I was recently discussing with a friend the best way to describe how investors often review business plans following my post below on the "Three Cornerstones of a Business Plan" and we decided that another really helpful way of understanding what investors look for is the "4 P's" - "People", "Proposition", "Plan" & "Payback" - generally in that order of priority. If the venture does not provide a good match in all 4 areas investors will not part with their money - they will see the risk as too high !
So how do they review these criteria for investing ?
Qualified, experienced, people with a track record of success represent a far higher likelihood of a company succeeding than a team with little commercial experience, an unrealistic plan &/or no track record of setting up or managing a new business.
If the team have the necessary credibility & the proposition is compelling (with unique selling points & the potential to generate a healthy profit in its target market), the venture will start to look like an appealing investment opportunity.

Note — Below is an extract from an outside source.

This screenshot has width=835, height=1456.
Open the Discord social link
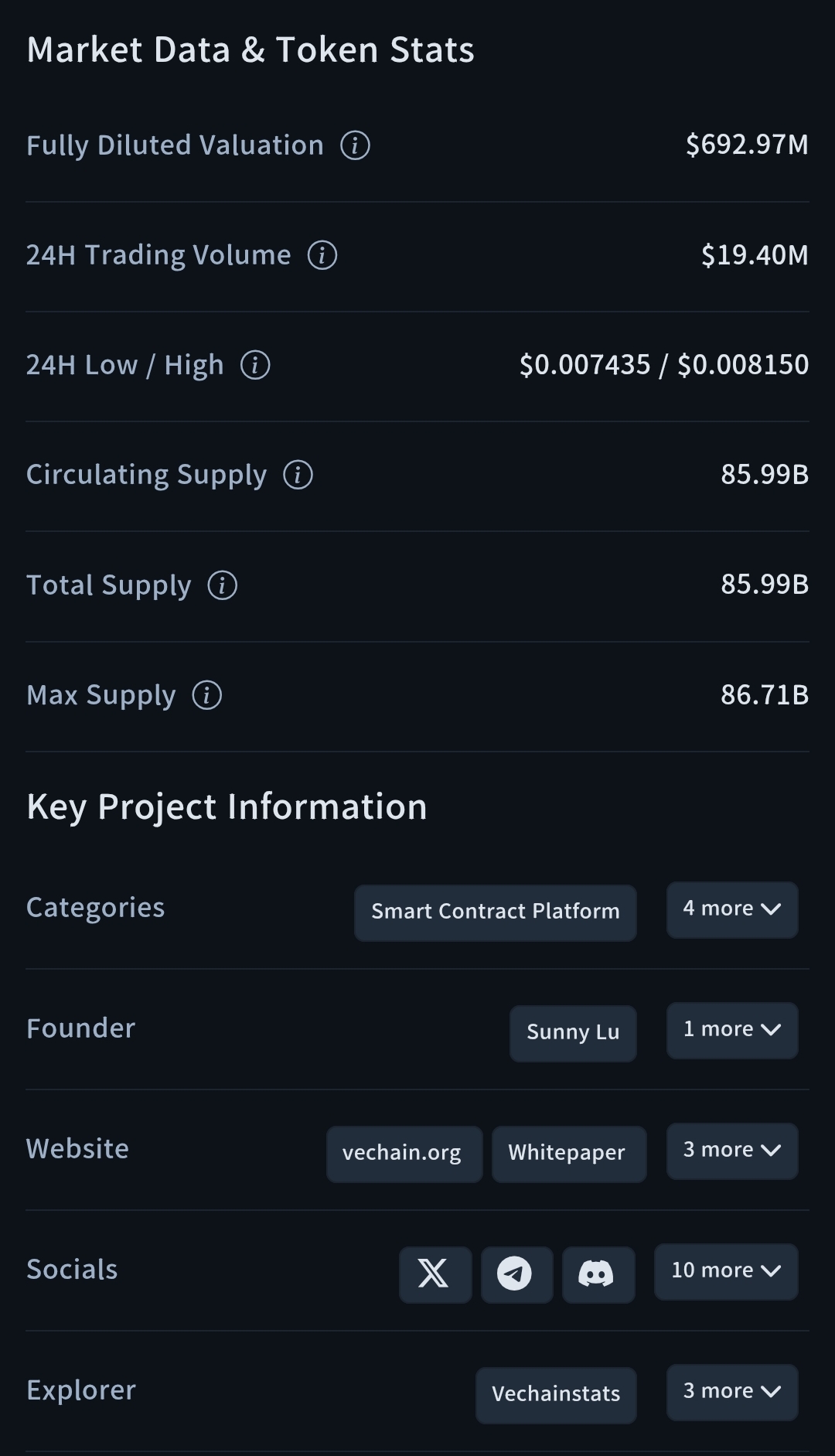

The quality & practicality of your 'Business Plan' is a critical document for investors. If your plan conveys (in easy to understand terms) what is compelling about your venture, why it will make money in a competitive market & that you have a seasoned team capable of building a profitable business, the company will be worthy of serious investor evaluation.
If the investor can see an exit strategy through which they can achieve a good payback over the short to medium term (a multiple return on their investment for their shareholding, such as a trade sale or stock market flotation), the likelihood of the venture securing an investment at terms that work for both parties, increases significantly.